* _Problem details_
List every line in the items below that contains the word "Image".

start Stored records

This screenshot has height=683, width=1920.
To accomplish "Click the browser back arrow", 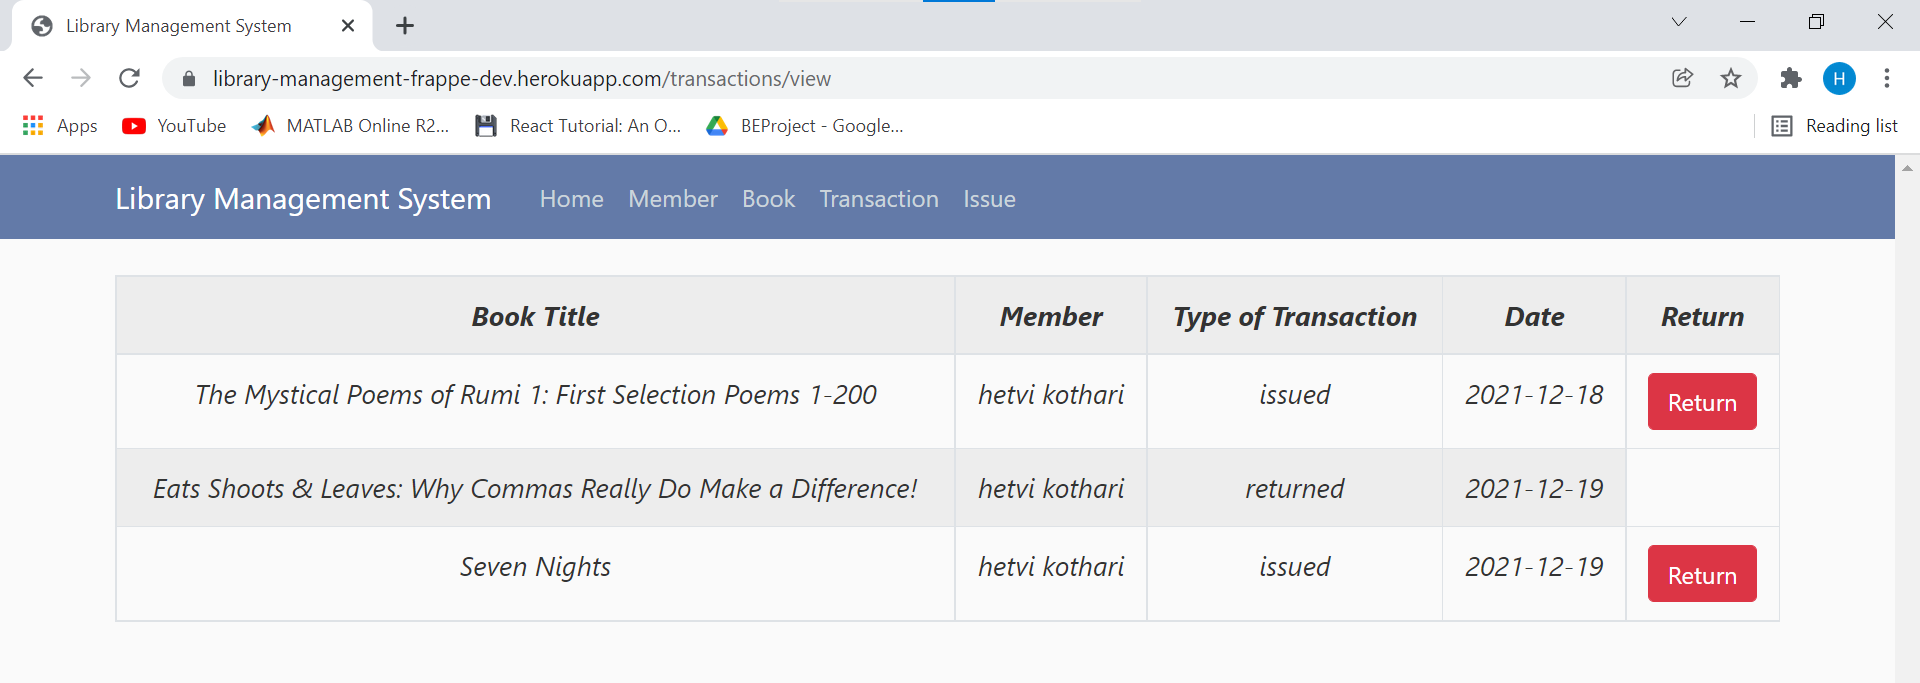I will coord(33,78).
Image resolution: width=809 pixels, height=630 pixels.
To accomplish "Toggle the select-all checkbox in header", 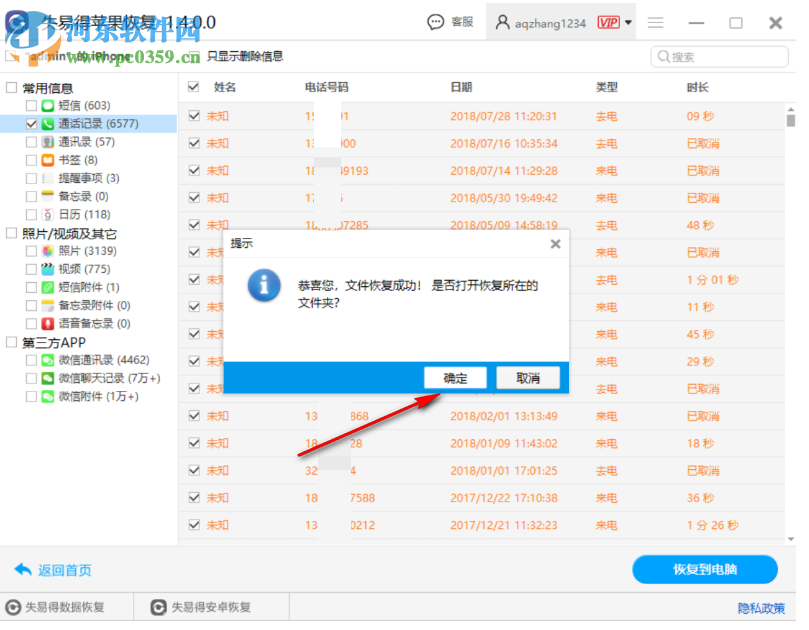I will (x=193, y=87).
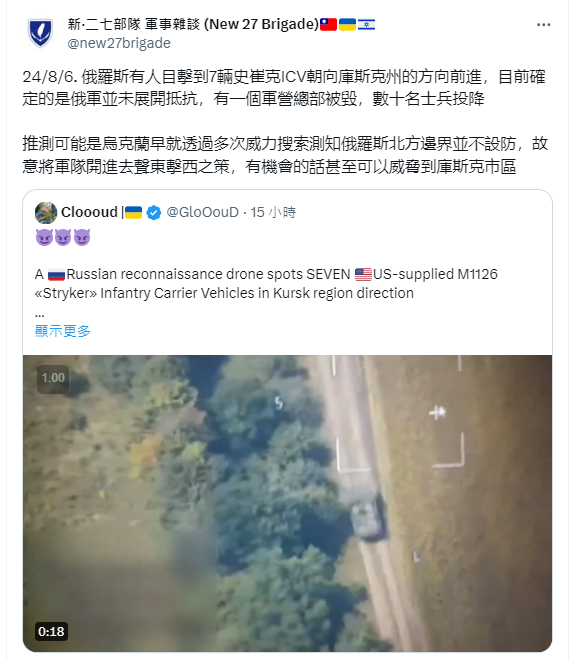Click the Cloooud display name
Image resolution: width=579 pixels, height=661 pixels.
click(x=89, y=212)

end Stored records

* _Completed exercise_
Image resolution: width=809 pixels, height=630 pixels.
Image resolution: width=579 pixels, height=661 pixels.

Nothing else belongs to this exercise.